> **TASK DIRECTIONS**: From the line containing "Viewport: 1456px width, 819px height." through the last line of the records below, output every line exactly as it appears, but leave out the pictures.

--- DATA SUPPLIED Enclosed Below ---

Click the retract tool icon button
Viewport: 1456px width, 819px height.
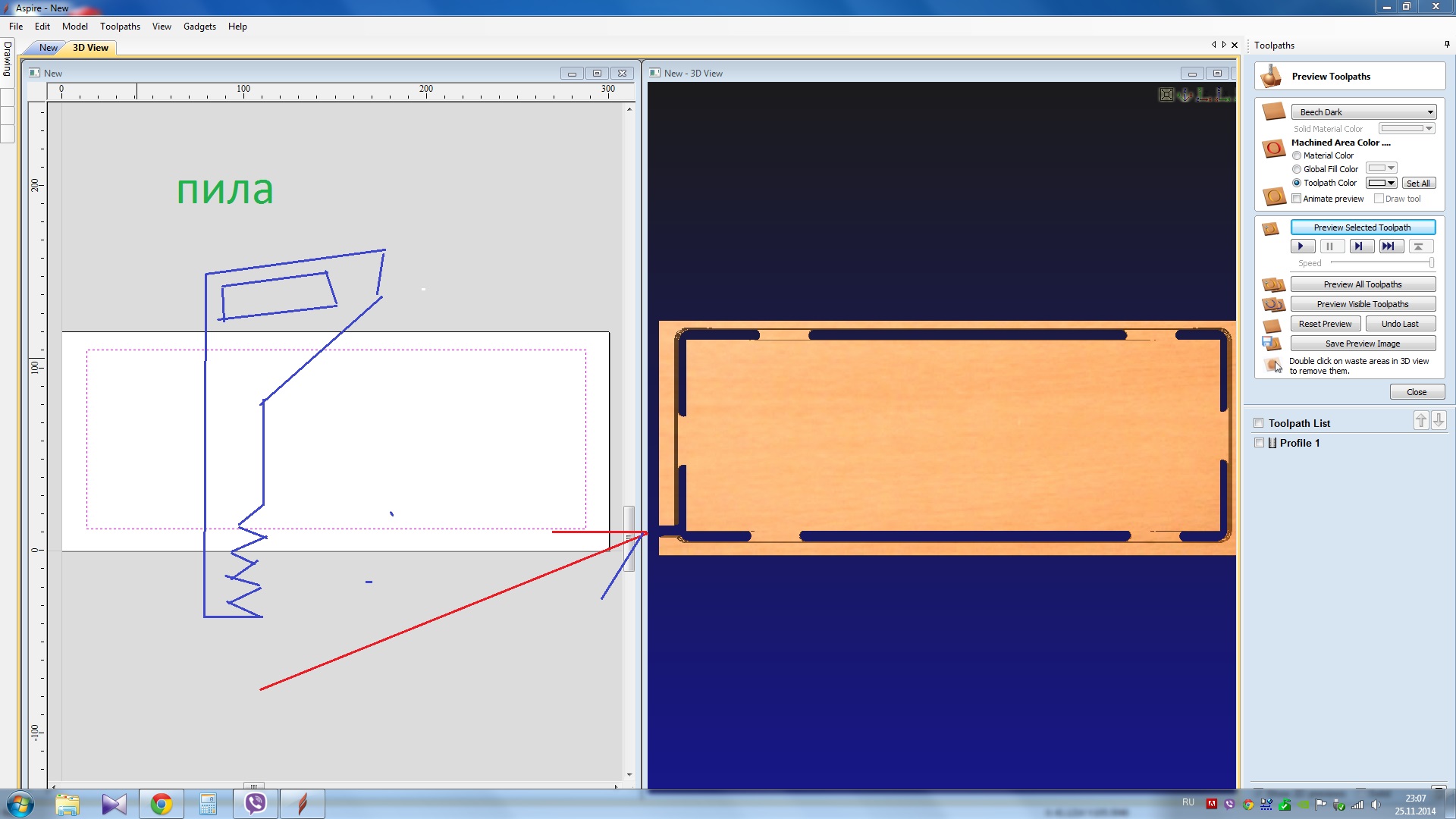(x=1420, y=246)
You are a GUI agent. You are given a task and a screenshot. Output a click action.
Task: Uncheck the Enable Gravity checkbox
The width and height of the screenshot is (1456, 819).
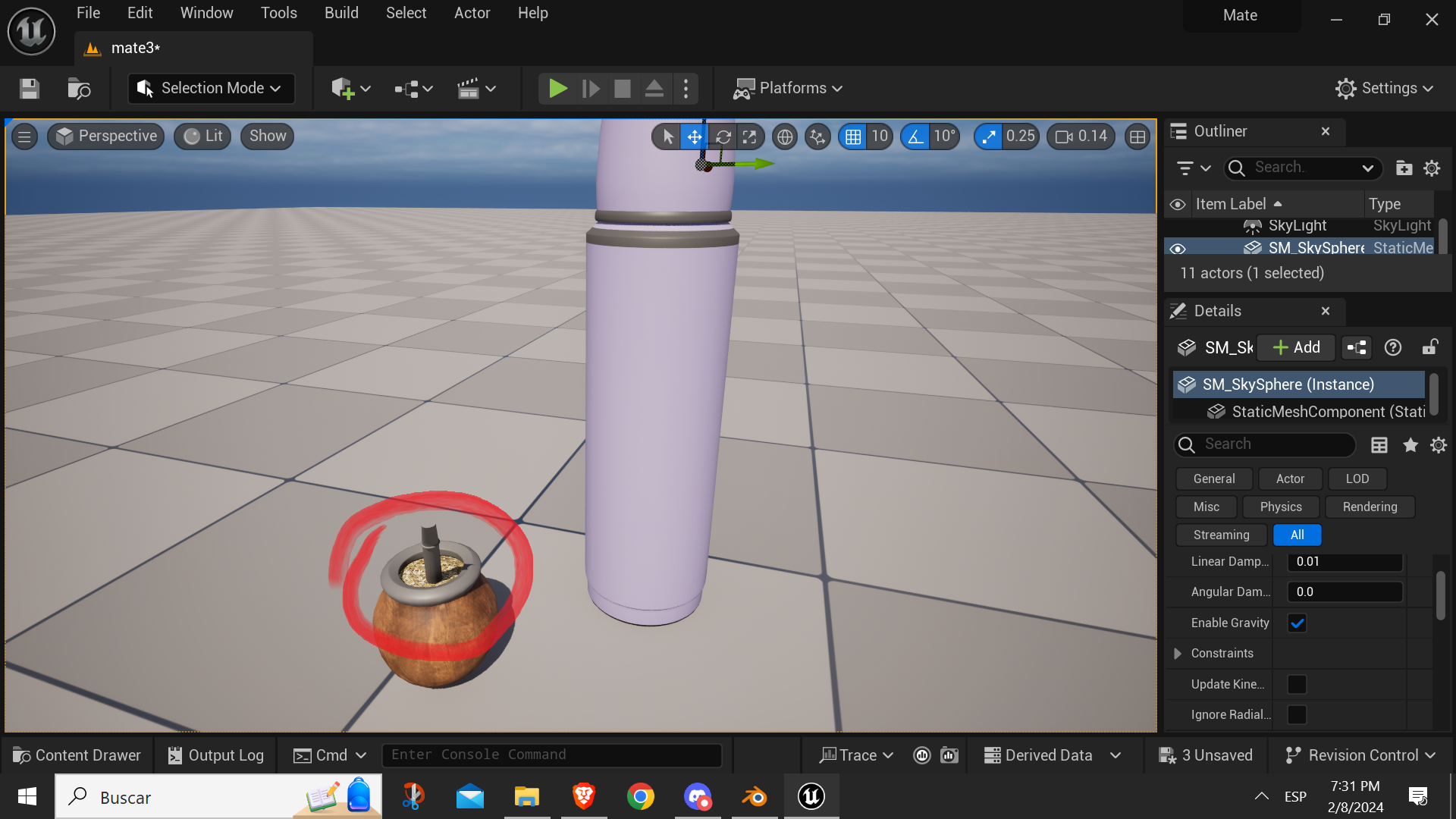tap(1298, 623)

--- End of Enclosed DATA SUPPLIED ---

> **TASK RESULT**:
Viewport: 1456px width, 819px height.
(x=1420, y=246)
You are a GUI agent. You are given a task and a screenshot. Output a click action.
Task: Uncheck the Enable Gravity checkbox
The width and height of the screenshot is (1456, 819).
tap(1298, 623)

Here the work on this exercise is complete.